--- Material provided ---

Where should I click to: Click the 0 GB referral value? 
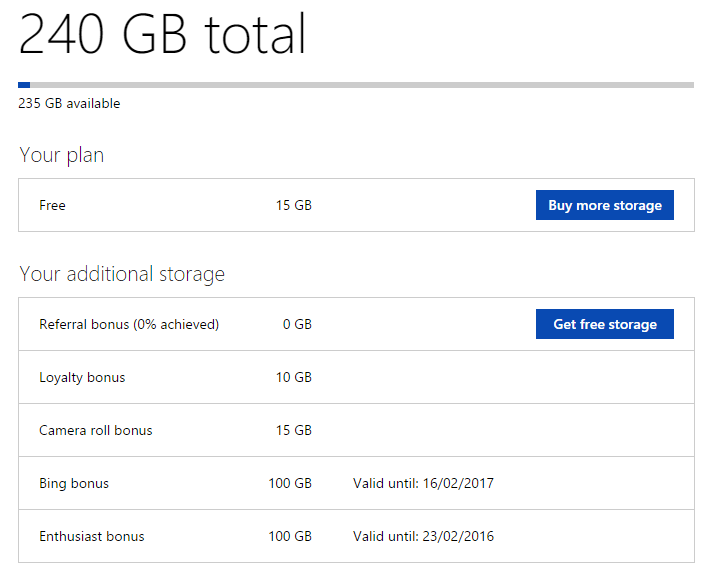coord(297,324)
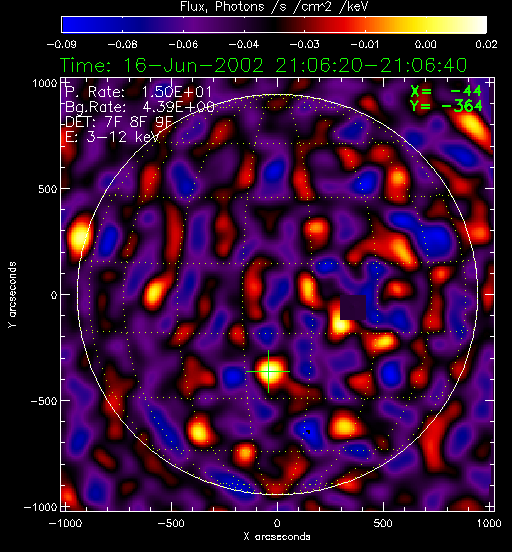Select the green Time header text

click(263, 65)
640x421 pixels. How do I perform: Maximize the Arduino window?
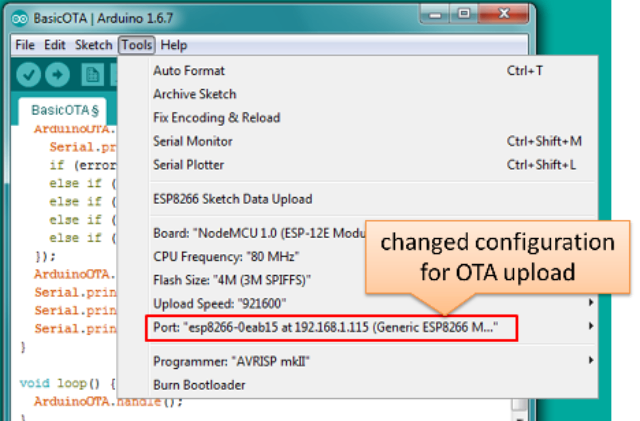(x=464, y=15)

---
--- Material provided ---

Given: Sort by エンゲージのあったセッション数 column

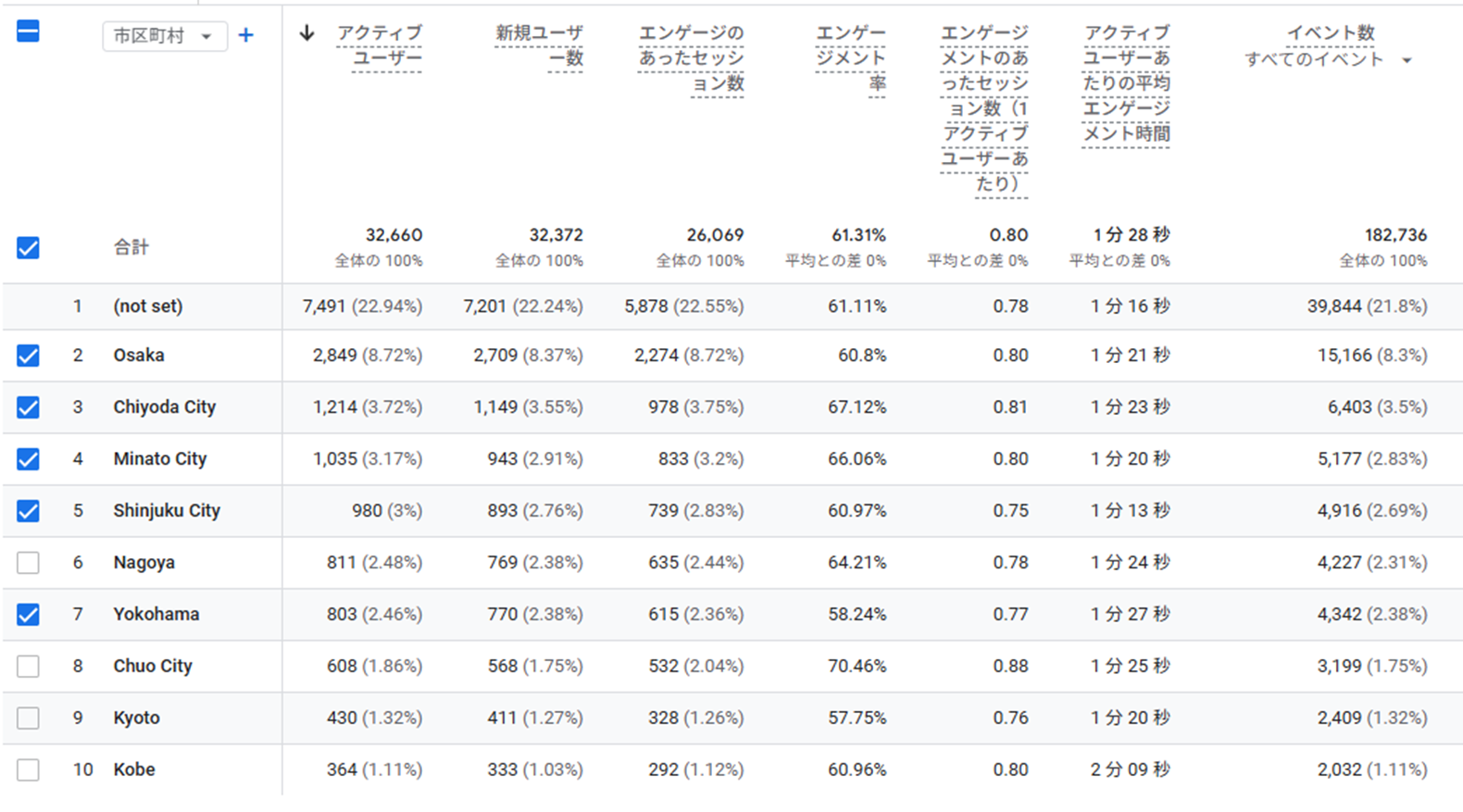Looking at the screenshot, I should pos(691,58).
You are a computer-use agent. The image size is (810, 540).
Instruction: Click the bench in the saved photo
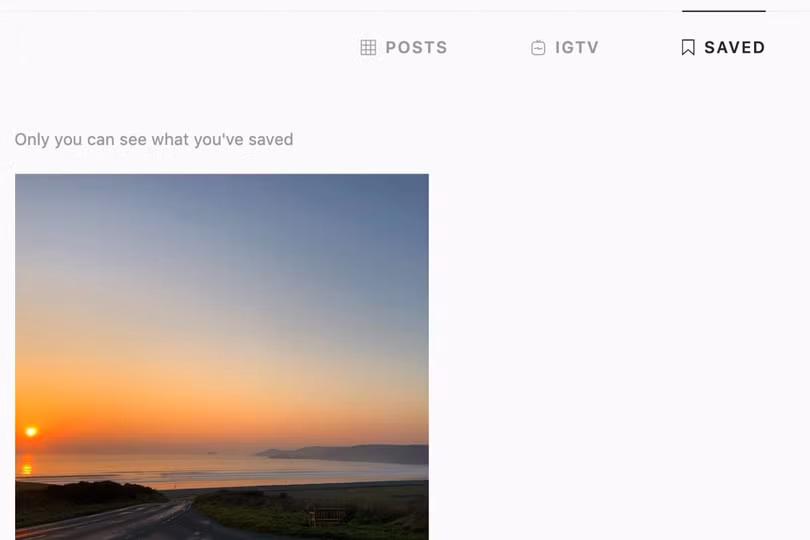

---

[What you have to do] Every line above from the line with "You are a computer-use" to the line with "Instruction: Click the", inclusive, must be returned exactly; no other line belongs in the reply.

[Exercise solution]
You are a computer-use agent. The image size is (810, 540).
Instruction: Click the bench in the saved photo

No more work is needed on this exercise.